NVIDIA GeForce GeForce GTX 980 Maxwell Video Card Review
Battlefield 4
Battlefield 4 is a first-person shooter video game developed by EA Digital Illusions CE (DICE) and published by Electronic Arts. It is a sequel to 2011’s Battlefield 3 and was released on October 29, 2013 in North America. Battlefield 4’s single-player Campaign takes place in 2020, six years after the events of its predecessor. Tensions between Russia and the United States have been running at a record high. On top of this, China is also on the brink of war, as Admiral Chang, the main antagonist, plans to overthrow China’s current government; and, if successful, the Russians will have full support from the Chinese, bringing China into a war with the United States.

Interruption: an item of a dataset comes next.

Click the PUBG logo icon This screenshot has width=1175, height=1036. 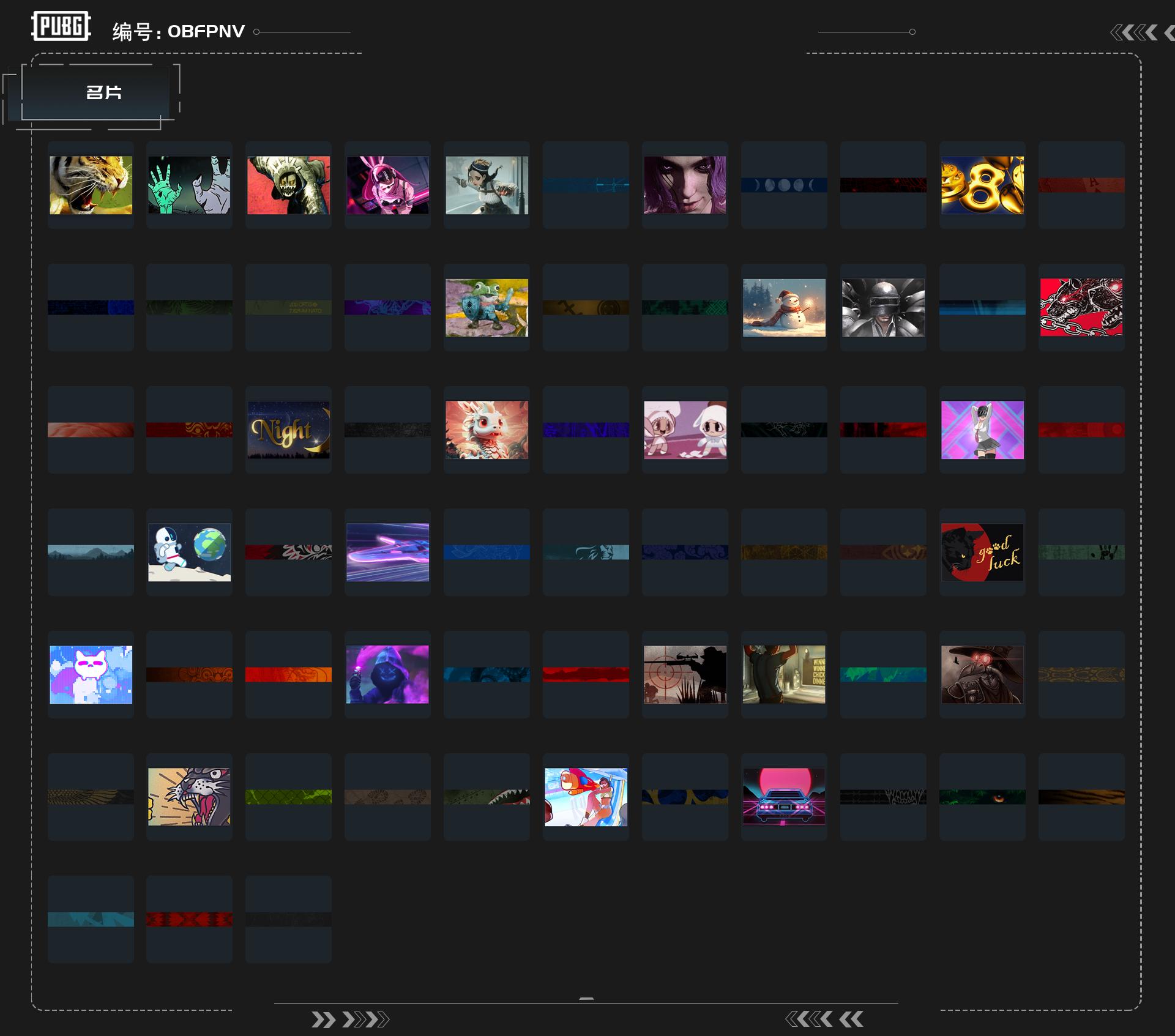coord(61,26)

This game title uses the Frostbite 3 game engine and looks great. We tested Battlefield 4 with the Ultra graphics quality preset as most discrete desktop graphics cards can easily play with this IQ setting at 1080P and we still want to be able to push the higher-end cards down the road. We used FRAPS to benchmark each card with these settings on the Shanghai level.

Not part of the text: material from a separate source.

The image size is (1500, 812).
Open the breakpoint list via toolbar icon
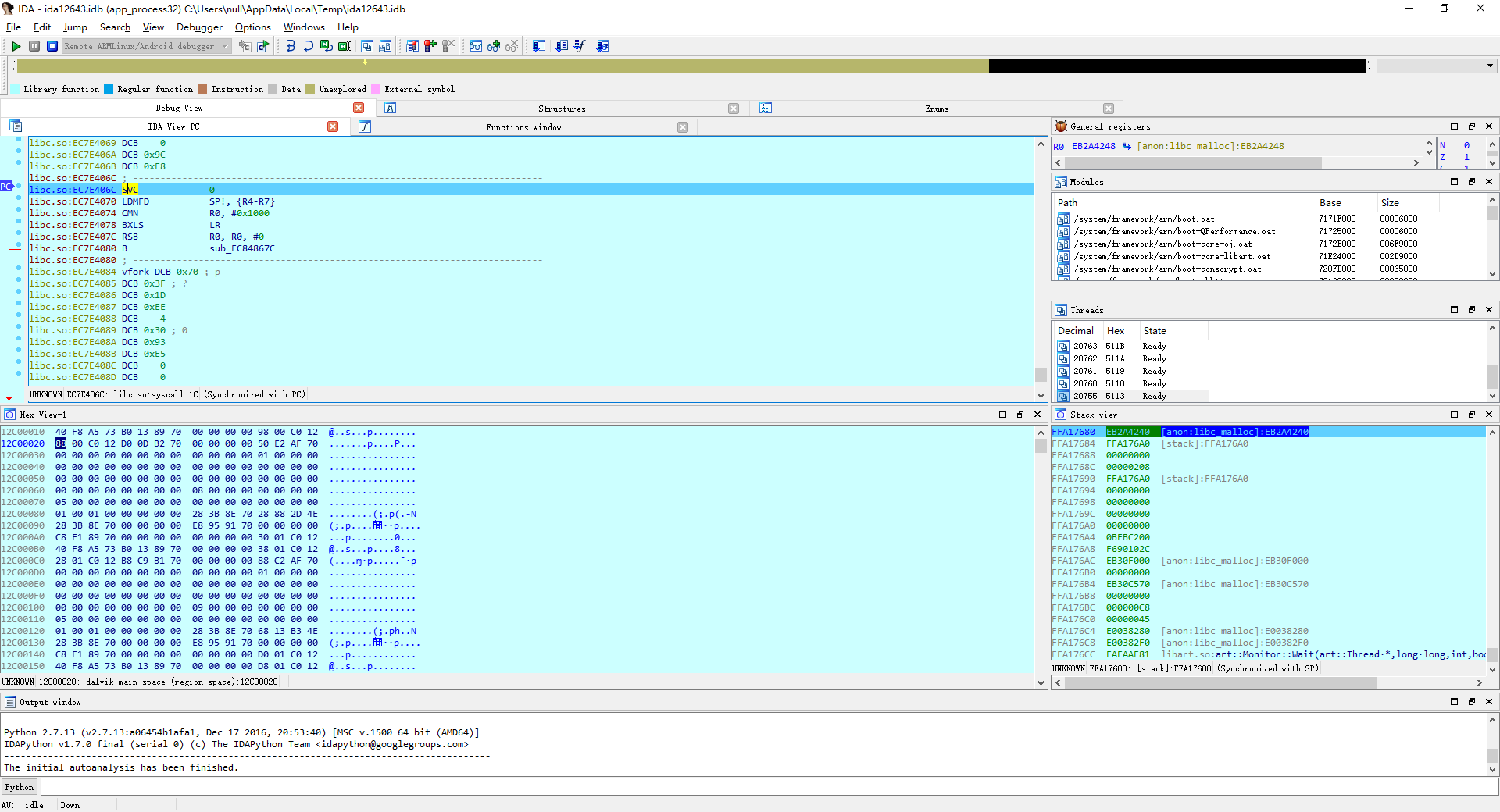[412, 46]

Battlefield 4 is more CPU intensive than any other game that we benchmark with as 25% of the CPU is used up during gameplay. You can see that six threads are being used and that the processor is running in Turbo mode at 3.96GHz more times than not.
Benchmark Results: In Battlefield 4 with Ultra settings at 3840×2160 we were able to average 33.78 on the GeForce GTX 980 reference card versus 30.07 FPS on the Sapphire R9 290X Vapor-X. The NVIDIA GeForce GTX 680 reference card from March 2012 was having a tough time keeping up at 4K and averaged 17.8 FPS.
Benchmark Results: The GeForce GTX 980 ran BF4 pretty smoothly with these settings and if you reduce the image quality just slightly you’ll be able to get above 30 FPS most of the time at 3840×2160. We dropped down under 30 FPS in a couple spots during our gameplay, but for the most part we were above the 30 FPS threshold.